China's consumer inflation remains stable, factory prices climb
China's consumer inflation remained generally stable in August, while factory-gate prices registered expansion largely due to increasing commodity prices, official data showed Thursday.
The country's consumer price index (CPI), a main gauge of inflation, rose 0.8 percent year on year in August, data from the National Bureau of Statistics (NBS) showed.
The figure was lower than the 1 percent year-on-year growth recorded in July.
The slower growth was partly driven by a drop in food prices, which declined 4.1 percent last month. In particular, the price of pork, a staple meat in China, slumped 44.9 percent from a year earlier.
On a monthly basis, CPI increased 0.1 percent, lower than the figure registered in July. Food prices increased 0.8 percent while non-food prices decreased 0.1 percent.
Due to sporadic outbreaks of COVID-19, heavy rains and high temperatures, prices of vegetables and eggs rose 8.6 percent and 8.4 percent, respectively.
Prices of industrial consumer goods dropped 0.2 percent mainly due to the decline of international crude oil prices, while prices of services remained unchanged as travel service consumption such as air tickets and hotel bookings was impacted due to COVID-19 prevention and control measures.
Senior NBS statistician Dong Lijuan said continued government efforts had led to ample supply in the consumer market and stable prices in August.
China has set its consumer inflation target at approximately 3 percent for the year 2021, according to this year's government work report.
On the industrial side, China's factory prices continued to pick up in August amid booming demand and rising prices of bulk commodities.
The producer price index (PPI), which measures costs for goods at the factory gate, went up 9.5 percent year on year in August, faster than the 9 percent year-on-year increase registered in July, the NBS said.

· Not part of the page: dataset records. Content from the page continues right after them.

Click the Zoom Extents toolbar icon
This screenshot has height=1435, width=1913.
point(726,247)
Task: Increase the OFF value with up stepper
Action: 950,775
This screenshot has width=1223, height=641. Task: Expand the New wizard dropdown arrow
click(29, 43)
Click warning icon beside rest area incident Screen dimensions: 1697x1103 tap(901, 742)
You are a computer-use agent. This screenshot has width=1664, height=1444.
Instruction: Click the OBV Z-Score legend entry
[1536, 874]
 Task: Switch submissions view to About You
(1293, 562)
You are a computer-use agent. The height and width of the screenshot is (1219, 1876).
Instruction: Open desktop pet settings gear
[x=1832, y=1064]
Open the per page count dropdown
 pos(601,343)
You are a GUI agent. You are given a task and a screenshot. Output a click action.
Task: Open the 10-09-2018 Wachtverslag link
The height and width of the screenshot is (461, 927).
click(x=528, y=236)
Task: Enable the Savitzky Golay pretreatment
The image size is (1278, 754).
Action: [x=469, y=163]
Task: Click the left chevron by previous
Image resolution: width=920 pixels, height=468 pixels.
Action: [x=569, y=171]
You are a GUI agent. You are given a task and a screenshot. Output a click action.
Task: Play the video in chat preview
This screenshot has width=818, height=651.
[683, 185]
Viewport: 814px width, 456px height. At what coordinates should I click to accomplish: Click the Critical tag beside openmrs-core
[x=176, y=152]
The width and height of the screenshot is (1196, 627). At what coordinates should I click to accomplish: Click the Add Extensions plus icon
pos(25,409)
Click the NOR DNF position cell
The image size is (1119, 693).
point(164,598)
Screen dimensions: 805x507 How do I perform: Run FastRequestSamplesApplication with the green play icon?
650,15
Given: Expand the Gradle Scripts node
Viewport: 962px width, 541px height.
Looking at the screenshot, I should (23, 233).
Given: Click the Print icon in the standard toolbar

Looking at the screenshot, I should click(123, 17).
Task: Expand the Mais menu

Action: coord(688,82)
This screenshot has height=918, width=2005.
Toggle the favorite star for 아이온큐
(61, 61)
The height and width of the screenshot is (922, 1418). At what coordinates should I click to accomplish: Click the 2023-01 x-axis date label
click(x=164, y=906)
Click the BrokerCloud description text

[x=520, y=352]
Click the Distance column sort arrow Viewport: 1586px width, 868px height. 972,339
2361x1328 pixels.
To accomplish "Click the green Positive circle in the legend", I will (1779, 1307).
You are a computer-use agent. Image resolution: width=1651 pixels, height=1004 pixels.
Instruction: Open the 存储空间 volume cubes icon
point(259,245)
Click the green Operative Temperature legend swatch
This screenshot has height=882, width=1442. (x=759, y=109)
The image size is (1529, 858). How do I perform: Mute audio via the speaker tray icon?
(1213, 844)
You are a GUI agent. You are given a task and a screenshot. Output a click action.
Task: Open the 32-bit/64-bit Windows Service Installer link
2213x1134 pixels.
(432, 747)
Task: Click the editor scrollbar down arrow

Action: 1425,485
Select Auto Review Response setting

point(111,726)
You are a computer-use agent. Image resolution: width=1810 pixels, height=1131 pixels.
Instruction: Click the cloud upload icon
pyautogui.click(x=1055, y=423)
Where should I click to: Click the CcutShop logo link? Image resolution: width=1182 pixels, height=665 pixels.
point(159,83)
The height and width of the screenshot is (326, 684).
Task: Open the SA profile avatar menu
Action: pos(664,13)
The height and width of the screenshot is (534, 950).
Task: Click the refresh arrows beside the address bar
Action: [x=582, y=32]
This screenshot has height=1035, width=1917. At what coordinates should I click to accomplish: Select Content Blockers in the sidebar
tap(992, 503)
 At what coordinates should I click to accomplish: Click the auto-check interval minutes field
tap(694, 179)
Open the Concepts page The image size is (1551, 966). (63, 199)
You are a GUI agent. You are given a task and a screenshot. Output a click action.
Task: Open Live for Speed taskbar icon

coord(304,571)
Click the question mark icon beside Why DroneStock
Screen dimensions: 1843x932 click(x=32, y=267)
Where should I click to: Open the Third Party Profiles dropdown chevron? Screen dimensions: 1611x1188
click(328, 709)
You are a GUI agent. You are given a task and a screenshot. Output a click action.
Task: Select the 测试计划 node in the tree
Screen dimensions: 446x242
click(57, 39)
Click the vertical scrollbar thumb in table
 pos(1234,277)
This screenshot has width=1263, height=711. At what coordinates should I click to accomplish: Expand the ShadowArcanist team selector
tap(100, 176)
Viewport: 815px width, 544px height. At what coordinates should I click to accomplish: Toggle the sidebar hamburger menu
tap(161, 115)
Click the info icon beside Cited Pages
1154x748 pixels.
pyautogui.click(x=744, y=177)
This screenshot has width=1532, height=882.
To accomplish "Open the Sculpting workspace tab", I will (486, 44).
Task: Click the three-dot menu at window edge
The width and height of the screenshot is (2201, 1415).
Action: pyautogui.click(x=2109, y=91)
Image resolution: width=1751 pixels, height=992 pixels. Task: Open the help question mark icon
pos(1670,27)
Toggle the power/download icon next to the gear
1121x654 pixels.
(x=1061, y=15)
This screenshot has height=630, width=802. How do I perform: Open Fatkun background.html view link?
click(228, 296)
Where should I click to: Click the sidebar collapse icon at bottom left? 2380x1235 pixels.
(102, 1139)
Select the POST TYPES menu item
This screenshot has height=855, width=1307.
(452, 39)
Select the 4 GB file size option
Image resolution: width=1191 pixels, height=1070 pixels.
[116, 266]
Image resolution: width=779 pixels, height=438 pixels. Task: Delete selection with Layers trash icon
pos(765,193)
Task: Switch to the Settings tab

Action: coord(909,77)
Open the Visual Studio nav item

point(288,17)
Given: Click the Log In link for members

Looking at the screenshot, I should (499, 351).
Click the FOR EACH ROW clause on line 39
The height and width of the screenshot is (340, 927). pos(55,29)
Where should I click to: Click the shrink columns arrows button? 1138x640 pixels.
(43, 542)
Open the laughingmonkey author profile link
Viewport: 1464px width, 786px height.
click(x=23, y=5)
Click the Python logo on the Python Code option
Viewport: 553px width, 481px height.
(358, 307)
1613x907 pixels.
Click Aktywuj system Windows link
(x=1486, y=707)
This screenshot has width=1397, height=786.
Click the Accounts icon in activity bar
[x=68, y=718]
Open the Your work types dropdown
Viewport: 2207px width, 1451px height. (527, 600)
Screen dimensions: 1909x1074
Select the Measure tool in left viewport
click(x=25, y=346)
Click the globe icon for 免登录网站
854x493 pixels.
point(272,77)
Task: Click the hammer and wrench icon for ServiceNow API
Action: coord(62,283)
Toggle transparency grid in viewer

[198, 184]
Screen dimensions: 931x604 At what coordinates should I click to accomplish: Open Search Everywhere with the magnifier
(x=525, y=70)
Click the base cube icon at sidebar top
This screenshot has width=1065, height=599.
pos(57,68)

On a monthly basis, China's PPI rose 0.7 percent in August, up 0.2 percentage points from July.
The faster expansion of PPI last month was due to price rises in coal, steel and chemicals, said senior NBS statistician Dong Lijuan.
Among the major sectors, coal mining and washing, chemical raw materials and products manufacturing, and ferrous metal smelting and processing were the main contributors to the increase in PPI inflation in August, according to Dong.
The widened scissors difference between CPI and PPI indicated that high raw material prices in recent months had not led to a rise in consumer goods prices, analysts said, noting government efforts to ensure stable supply and prices are still necessary.
NBS spokesperson Fu Linghui said commodity prices will remain high for some time amid global economic recovery, tight commodity supply in major raw material producing countries and fiscal stimulus and ample monetary liquidity in some major developed economies.
Commodity price hikes have raised production costs and squeezed profit margins for companies in the midstream and downstream of the industry chain, especially small and medium-sized enterprises.
To help cushion the stress from rising production costs due to high commodity prices, increased accounts receivable and epidemic and disaster impacts, the State Council executive meeting held on Sept. 1 pledged to increase the re-lending quota for small firms by another 300 billion yuan (about 46.44 billion U.S. dollars).
Local banks will be supported to lend to small and micro firms as well as individual businesses. Policies of providing loan interest discounts, rewards and subsidies to encourage lending for epidemic-hit industries and enterprises will also be improved, said the meeting.
China's state reserves authority has so far released a total of 420,000 tonnes of copper, aluminum and zinc in three batches from the national reserves this year to alleviate burdens on businesses over rising raw material costs.
The National Food and Strategic Reserves Administration said it would step up monitoring of commodity prices and organize follow-up releases of national reserves.
Looking forward, PPI is likely to remain high in the short term with fluctuations, said Guo Liyan, a researcher with the Chinese Academy of Macroeconomic Research.
But with the increase of coal production and supply and the release of bulk commodity reserves, among other factors, PPI is expected to ease, Guo said.